Dieser Garten kann uns einige Anregungen geben. Das Christentum ist zweifellos eine Religion des Wortes. Christus, der Sohn Gottes, wird in der Theologie als der Logos, als das Wort des Vaters identifiziert. So heißt es beispielsweise im Johannesevangelium: »Im Anfang war das Wort. (…) Und das Wort ist Fleisch geworden und hat unter uns gewohnt.«
Wenn wir diesen Garten nun mit einem klassischen Kloster vergleichen, dann können wir eine weitere Parallele entdecken: Im Kreuzgang, der den Garten umgibt, gab es ursprünglich Bänke, die zur Lesung gedacht waren. Die mittelalterlichen Mönche lasen leise murmelnd, daher kann man sich den Klostergarten durchaus als von geistlichen Worten umweht vorstellen.

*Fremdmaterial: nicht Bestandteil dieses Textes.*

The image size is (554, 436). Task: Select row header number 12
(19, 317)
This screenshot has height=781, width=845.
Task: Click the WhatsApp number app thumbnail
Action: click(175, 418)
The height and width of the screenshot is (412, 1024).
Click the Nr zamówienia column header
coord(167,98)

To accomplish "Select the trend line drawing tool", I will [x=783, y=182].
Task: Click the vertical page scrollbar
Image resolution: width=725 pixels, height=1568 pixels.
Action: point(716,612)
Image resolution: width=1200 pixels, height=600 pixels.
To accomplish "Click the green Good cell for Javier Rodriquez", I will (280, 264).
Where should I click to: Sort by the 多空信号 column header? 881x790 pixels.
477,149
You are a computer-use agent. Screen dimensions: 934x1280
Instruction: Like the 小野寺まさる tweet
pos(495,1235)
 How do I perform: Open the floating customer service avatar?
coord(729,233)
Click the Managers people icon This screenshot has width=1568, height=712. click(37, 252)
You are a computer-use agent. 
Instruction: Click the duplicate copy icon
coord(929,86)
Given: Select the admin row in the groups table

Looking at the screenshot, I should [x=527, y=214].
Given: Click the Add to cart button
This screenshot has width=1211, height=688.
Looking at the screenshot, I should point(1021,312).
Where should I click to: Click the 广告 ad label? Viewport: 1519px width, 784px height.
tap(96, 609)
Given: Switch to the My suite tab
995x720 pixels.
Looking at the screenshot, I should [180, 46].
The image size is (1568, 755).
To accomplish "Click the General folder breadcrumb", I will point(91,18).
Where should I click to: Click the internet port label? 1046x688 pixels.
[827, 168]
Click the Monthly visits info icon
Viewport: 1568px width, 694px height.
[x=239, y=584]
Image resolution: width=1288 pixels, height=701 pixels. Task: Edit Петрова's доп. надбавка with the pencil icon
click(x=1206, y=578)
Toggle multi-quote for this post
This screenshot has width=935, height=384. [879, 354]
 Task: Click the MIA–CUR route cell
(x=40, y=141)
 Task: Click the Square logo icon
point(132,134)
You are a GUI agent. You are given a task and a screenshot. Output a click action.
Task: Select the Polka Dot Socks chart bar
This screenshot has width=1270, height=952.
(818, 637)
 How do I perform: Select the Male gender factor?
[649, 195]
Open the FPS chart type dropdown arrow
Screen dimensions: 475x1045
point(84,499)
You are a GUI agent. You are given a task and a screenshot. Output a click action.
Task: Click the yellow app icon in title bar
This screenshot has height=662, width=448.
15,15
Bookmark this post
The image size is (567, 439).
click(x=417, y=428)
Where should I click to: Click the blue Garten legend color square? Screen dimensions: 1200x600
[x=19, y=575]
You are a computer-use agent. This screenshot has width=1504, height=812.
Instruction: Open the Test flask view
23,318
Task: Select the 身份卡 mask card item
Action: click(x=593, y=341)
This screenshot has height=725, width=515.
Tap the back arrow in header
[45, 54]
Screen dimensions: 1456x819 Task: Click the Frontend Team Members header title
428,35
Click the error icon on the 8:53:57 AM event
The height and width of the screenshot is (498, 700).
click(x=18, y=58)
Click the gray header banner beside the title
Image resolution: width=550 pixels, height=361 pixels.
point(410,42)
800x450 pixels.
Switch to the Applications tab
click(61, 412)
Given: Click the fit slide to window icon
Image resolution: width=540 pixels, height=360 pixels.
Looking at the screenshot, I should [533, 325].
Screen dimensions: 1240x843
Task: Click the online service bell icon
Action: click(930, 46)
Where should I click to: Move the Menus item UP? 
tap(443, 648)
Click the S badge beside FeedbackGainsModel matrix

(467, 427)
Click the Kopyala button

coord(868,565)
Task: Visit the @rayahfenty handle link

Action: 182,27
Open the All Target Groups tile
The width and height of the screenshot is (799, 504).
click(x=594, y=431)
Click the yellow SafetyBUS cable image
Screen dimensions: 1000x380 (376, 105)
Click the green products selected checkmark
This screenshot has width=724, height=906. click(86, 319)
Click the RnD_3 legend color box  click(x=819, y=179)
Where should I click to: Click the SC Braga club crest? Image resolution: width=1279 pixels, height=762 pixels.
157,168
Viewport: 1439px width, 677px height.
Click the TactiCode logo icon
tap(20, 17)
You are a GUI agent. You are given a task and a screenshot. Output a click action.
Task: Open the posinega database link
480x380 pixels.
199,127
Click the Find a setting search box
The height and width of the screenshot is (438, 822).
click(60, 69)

Der Garten ist für den biblischen Menschen das verlorene Paradies, der Garten Eden, den zu betreten Adam und Eva nach dem Sündenfall verwehrt war. Und wirklich finden wir sehr häufig auch die Bezeichnung Paradiesgarten für diesen urbildlichen klösterlichen Garten. Mit seinen vier Seiten kennzeichnet er die vier Himmelsrichtungen und vier Elemente, wie überhaupt die 4 die Symbolzahl der Schöpfung ist, nach 1 und 3, die göttlichen Eigenschaften verkörpern und die 2 die beiden Naturen in Christus. Dass nun die Mönche dieses kleine Paradies mit heiligen Worten und Gesängen umgeben, ist eine schöne Vorstellung: Sie hüten das Paradies und schützen es durch das Wort. Auf der anderen Seite mag das massive Metallgeflecht auch die Macht des Wortes versinnbildlichen.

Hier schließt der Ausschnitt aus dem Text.